“对!”张汝凌眼里冒光,“所以说,您要给他买个性奴是很好的选择。但需要精心挑选。像您说的,要柔弱乖巧,可是不能太顺从。如果太顺从了,就又成了由于您的财力而使他拥有的一件高档物品而已,这样他还是感觉不到有什么成就。因此,您需要一个既能听话,不会做过激的事情,内心又不完全奴化,不完全顺从的女孩。要让他自己慢慢的征服这个女孩,从中找到成就感,找到自信,找到做男人的感觉。当然,要调教出这样的女孩,这个度是非常难掌握的。老敢或者凯刚那里调教的性奴,都是给您这样的认识训练好的玩物,并不适合您儿子的情况。”
“哦……这么说,要真能找到这样的女孩,他就有希望回到正常?”
“有希望,大有希望!”
“那,那……”赵总说话都带着颤音。
“您别急,下周有一批新的女孩。到时候您过来看看,我带您挑选。选中了哪个,我亲自给您调教。”
“哎呀,那可太感谢了。”
“您客气了,我这不也是做生意么。不过这个调教起来比一般的要难一些,我可能需要全天专门调教她,所以可能费用就……”

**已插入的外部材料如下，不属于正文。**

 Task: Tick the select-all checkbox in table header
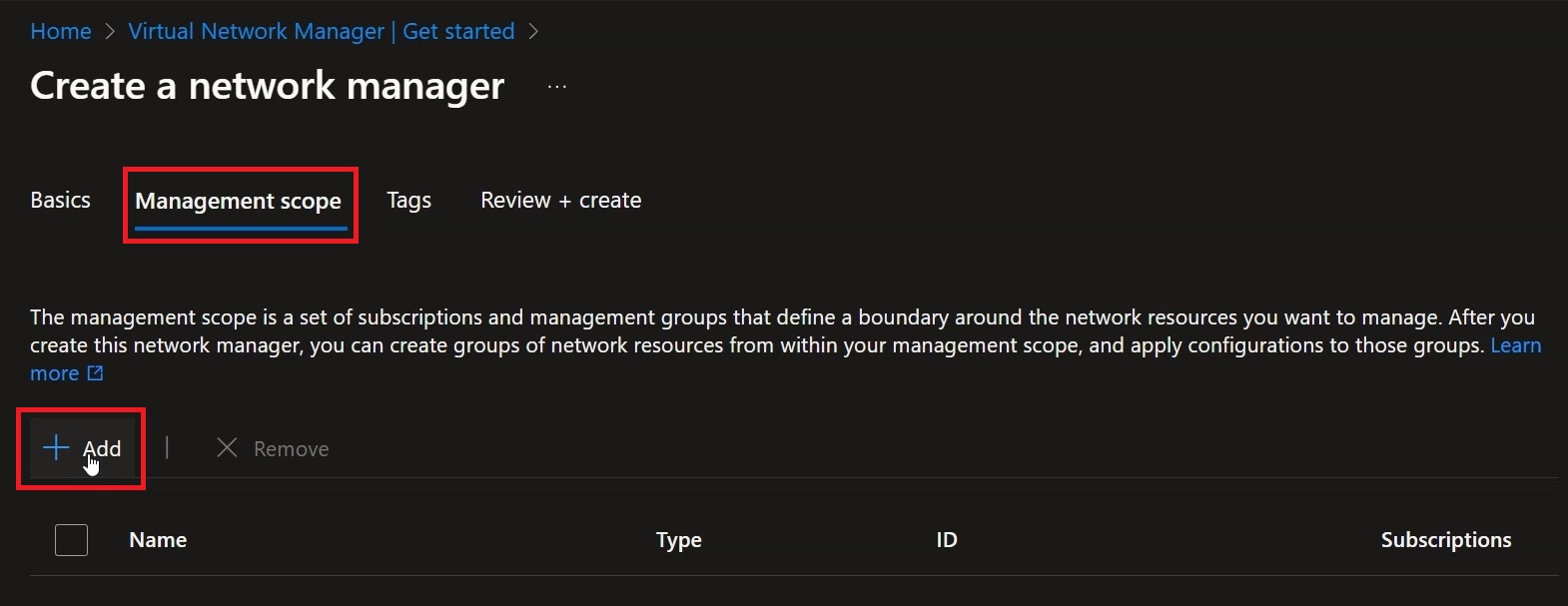click(x=71, y=540)
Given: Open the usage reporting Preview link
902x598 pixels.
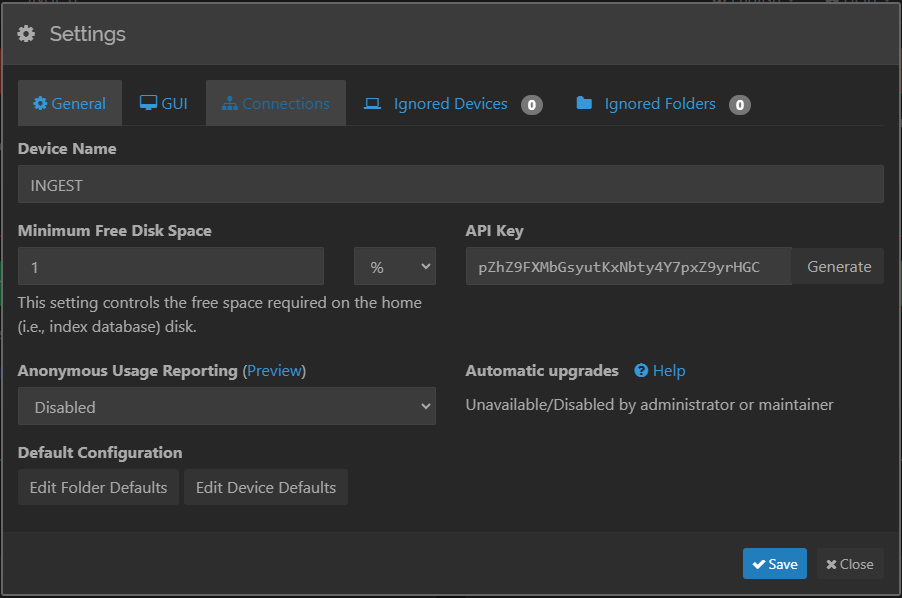Looking at the screenshot, I should pos(274,371).
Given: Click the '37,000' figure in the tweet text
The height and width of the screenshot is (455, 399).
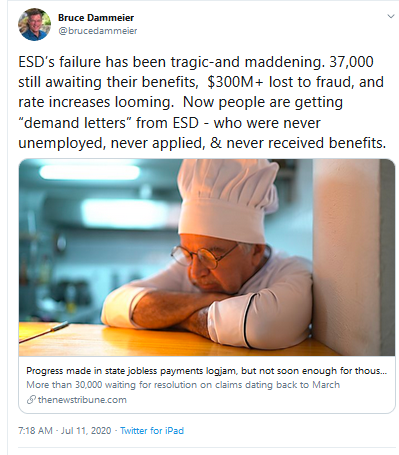Looking at the screenshot, I should 351,62.
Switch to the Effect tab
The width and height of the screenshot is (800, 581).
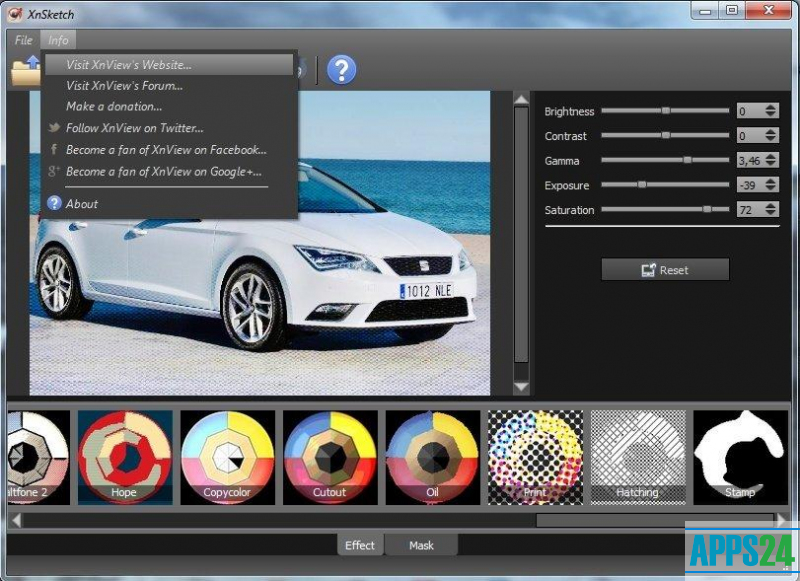click(359, 545)
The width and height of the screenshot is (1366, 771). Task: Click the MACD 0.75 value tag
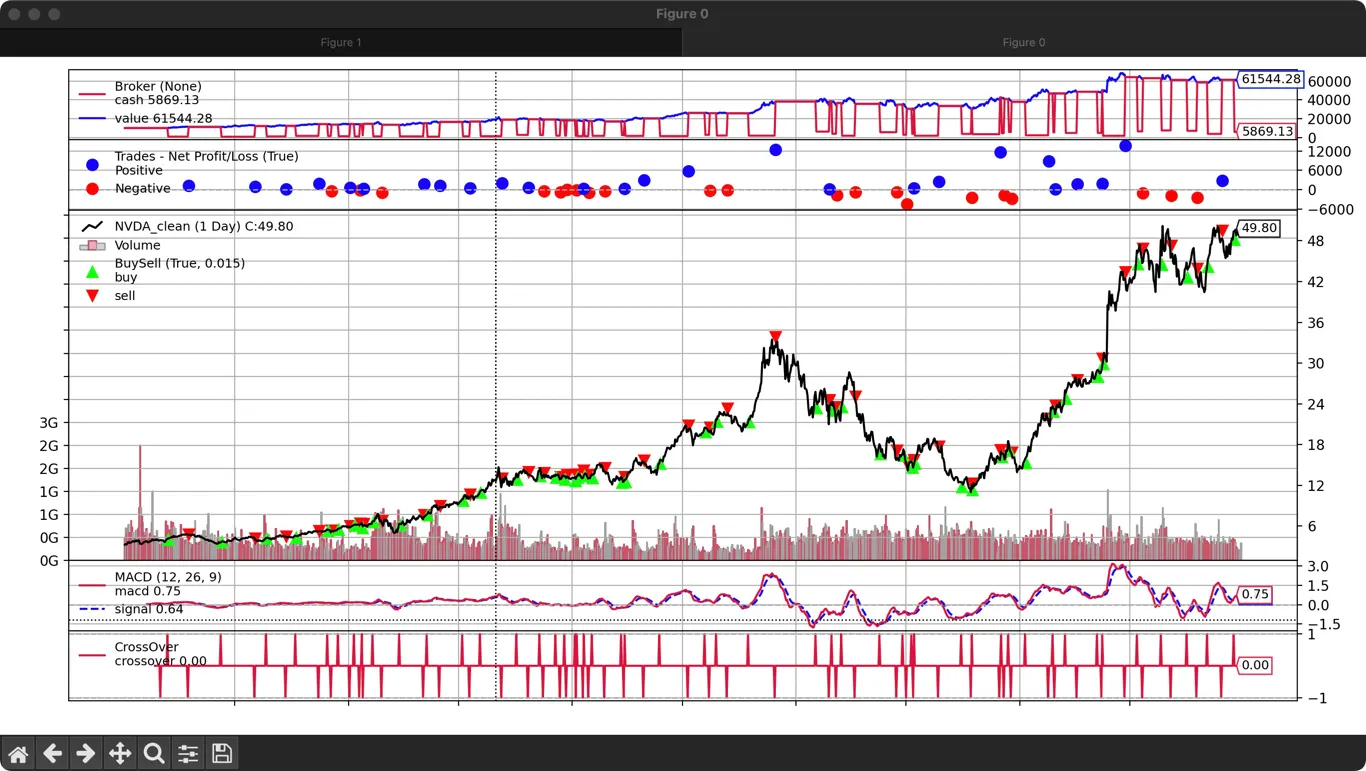coord(1254,594)
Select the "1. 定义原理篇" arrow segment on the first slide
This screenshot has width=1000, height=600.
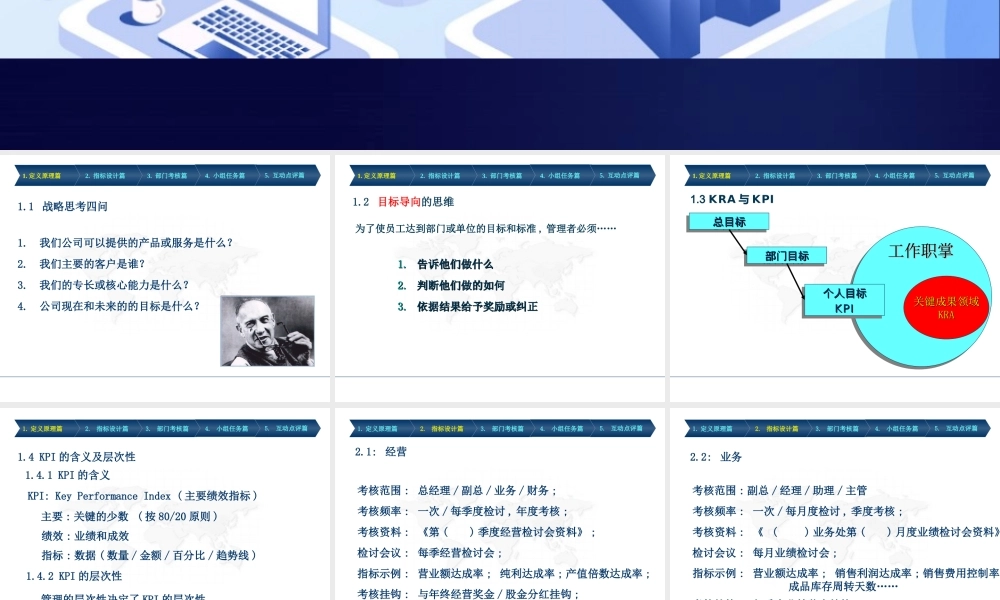(40, 175)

“钱不是问题。只要您能调教好,帮我儿子变回正常人,多少钱都没问题!”赵总激动的跟张汝凌握手,大有一副相见恨晚的感觉。
两人又聊了一会,商定了一起挑选性奴的日子,赵总这才告辞。
赵总走后,小柔忍不住问到:“哥哥,你干嘛忽然这么积极要给赵总儿子调教性奴?”
“挣钱啊!”张汝凌给出了最简单直接的答案,“你以为我养两个性奴很轻松吗?”
“别的客人也没见你这么热情啊?”
“他给儿子买,而且是为了解决他儿子的问题!”张汝凌手舞足蹈的走来走去,“谁的钱最好挣?孩子呀!父母给孩子买东西都舍得花钱。还有什么?病人!家属为了给病人治病什么钱都舍得花。赵总这不是两样都占了?”
“买个性奴,真能把他儿子治过来?”小柔依旧疑惑,“别回头人家花钱买了性奴回去没有解决问题,再来找你投诉。”
张汝凌走到肆雪身边,一把把她搂住。
“我就不信,像这样的女孩给他放家里,他还能不喜欢女人?”
“雪儿这么好的你还能找到第二个?再说你不也说了,得找个又听话又不完全顺从的,当然长得也不能差。这个尺度太难了吧,你确保能调教出来这样的么?即便是雪儿也不符合吧?雪儿就属于完全顺从的那种。”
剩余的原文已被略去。